Hinds was pronounced dead in a seventh-floor room after succumbing to her wounds.
After 274 victims who died of gun violence in 2023 which was the highest number of fatalities in more than 25 years, Hinds, a native of Prince George’s is the first victim in D.C. in 2023.
On Tuesday (Jan. 2) Jelani Cousin 18 was arrested and charged with second-degree murder according to law enforcement. He could make a court appearance on Wednesday (Jan. 3).
Hinds had big aspirations and ambitions before her life was tragically cut short. She loved photography and graduated from Henry A. Wise Jr. High School in Upper Marlboro, Md., where she was voted president of the student body.
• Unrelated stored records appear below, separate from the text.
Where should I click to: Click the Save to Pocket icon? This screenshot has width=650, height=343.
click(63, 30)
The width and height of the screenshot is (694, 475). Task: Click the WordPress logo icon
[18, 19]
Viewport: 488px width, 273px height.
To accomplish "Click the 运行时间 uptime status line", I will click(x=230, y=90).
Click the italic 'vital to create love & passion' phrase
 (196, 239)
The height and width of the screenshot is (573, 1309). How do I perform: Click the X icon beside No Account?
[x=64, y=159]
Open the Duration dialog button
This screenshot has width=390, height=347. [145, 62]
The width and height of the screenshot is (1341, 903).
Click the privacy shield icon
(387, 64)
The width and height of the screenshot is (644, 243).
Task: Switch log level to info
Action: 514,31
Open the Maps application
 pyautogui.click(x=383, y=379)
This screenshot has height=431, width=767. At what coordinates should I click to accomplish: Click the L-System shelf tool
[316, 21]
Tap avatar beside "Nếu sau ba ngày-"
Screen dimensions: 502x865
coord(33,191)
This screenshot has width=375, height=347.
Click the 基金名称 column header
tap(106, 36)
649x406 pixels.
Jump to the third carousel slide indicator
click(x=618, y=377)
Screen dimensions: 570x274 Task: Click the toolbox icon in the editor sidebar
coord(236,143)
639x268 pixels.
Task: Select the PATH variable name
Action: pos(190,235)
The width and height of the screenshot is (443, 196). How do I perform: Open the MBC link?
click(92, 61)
Eventually, she took an interest in sports and chose to attend LSU in Baton Rouge which was the first school she visited,
“She was smart,” said her mother, Tiffany Falden. “She was friendly, articulate, educated. She just had a beautiful spirit.”
“She had big dreams and big plans,” Thomas added. “And we had big dreams and big plans for her. And now she’s gone. And for what? Because somebody was being stupid. And this city tells these kids they can be stupid, and that nobody is going to be held accountable. It’s shameful.”
Thomas was referring to intense debates between Mayor Muriel E. Bowser and Police Chief Pamela A. Smith, along with some D.C. city council members, over-policing, prosecutions, and various other issues with the city’s criminal justice system, WTOP News reported.
“I even told a police officer, the problem here in D.C. is you guys don’t have any way to hold these kids accountable,” Thomas argued. “Your laws say they can do whatever they want. They have no fear.”
In a statement on X, (formerly Twitter) released on Monday (Jan. 1), D.C. Council member Matthew Frumin, who represents the area where the hotel is located, said that a public-safety community meeting is scheduled for Jan. 17.
“We face an epidemic of gun violence in our city that impacts every resident regardless of age, income, or Ward, and we must work together across government to empower public safety agencies to stem the tide of violence,” Frumin’s post read.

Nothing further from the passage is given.